Persistent Chat: Challenges vs. Benefits

No, we are not discussing that office worker that tends to yack your ear off like Kelly Kapoor on The Office. That would be Incessant Chat. We are talking about Persistent Chat!

This post is a very brief one. We are simply going over some pros and cons, or rather challenges and benefits, to implementing Persistent Chat in your Lync Server 2013 or Skype for Business Server 2015 environment. For those of that need a brief jogging of the memory, Persistent Chat is what was previously known as Group Chat in Lync 2010. It enables chat "rooms" where the conversation persists independent of the participants. For instance, User A can come and go from the chat room, but the conversation will  go on without that user, and the previous conversation involving User A will remain in the room regardless of their involvement. Yes, it is very cool indeed.

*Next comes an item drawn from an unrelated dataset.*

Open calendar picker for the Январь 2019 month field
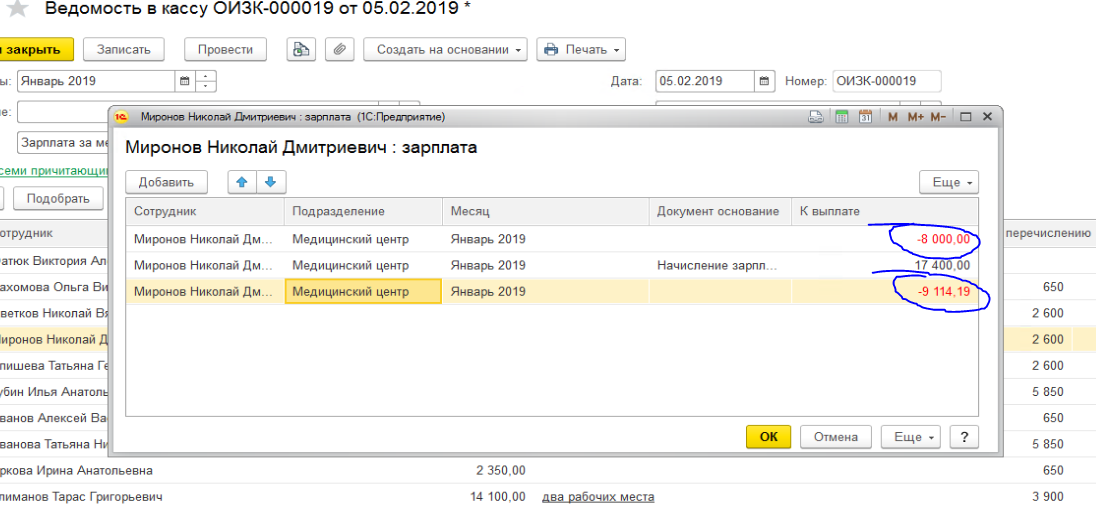This screenshot has width=1096, height=507. [x=184, y=81]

So, what are the challenges associated with implementing Persistent Chat? Well, there are some things that are simply good things to keep in mind, and others that are indeed challenges. For this sake of this list, though, I am going to list them all together into one bullet-ed list.
  • In an Enterprise environment, Persistent Chat cannot be collocated on the Front End Server. This means that if you are planning for Persistent Chat, you will need to plan in additional servers. Persistent Chat (PC) also requires a backend database. This database can live on the same SQL instance as your other roles, so you don't necessarily need another server for this role, but you should make sure your SQL server has enough computing power. The only case where you can collocate the PC role with the Front End is in a single-server Standard Edition build, in which case the PC SQL backend is simply another database in the existing SQL Express instance on the Standard Edition server. Of course Microsoft recommends that such an environment only be used for Demo and POC purposes, but anyone in the industry is well aware that these environments are used in production for MANY smaller businesses. If you are one of those smaller businesses, make sure you have enough RAM and CPU power on that server!
  • The ability to partake in PC as an end user depends upon group and room membership. This membership is managed on the Room  level by the Managers of the room. In order to create a room, as user has to be added to the Creators group for a "Category", which is setup in the Skype for Business Control Panel. To manage these Control Panel settings, and  to create Categories and assign Creators, a user needs to be a member of the RBAC role Persistent Chat Administrator. Once a room is created, managers must be assigned per room, and those managers can then add Members. As you can see, there is quite a hierarchy that must be accounted for when deciding how use of Persistent Chat will be managed and administered within your organization.Will your chat rooms just be "open"? Will users need to submit tickets to a central Help Desk team to gain access to any rooms? Will more granular controls be required?
  • A separate web interface is required to manage individual rooms, Managers, and Members. While this interface is fairly simple and  straightforward web portal that is managed through the Skype for Business client, it is yet another interface to be aware of, and to learn. This is not overly burdensome, but may require a bit of end-user training for those who will be "Managers".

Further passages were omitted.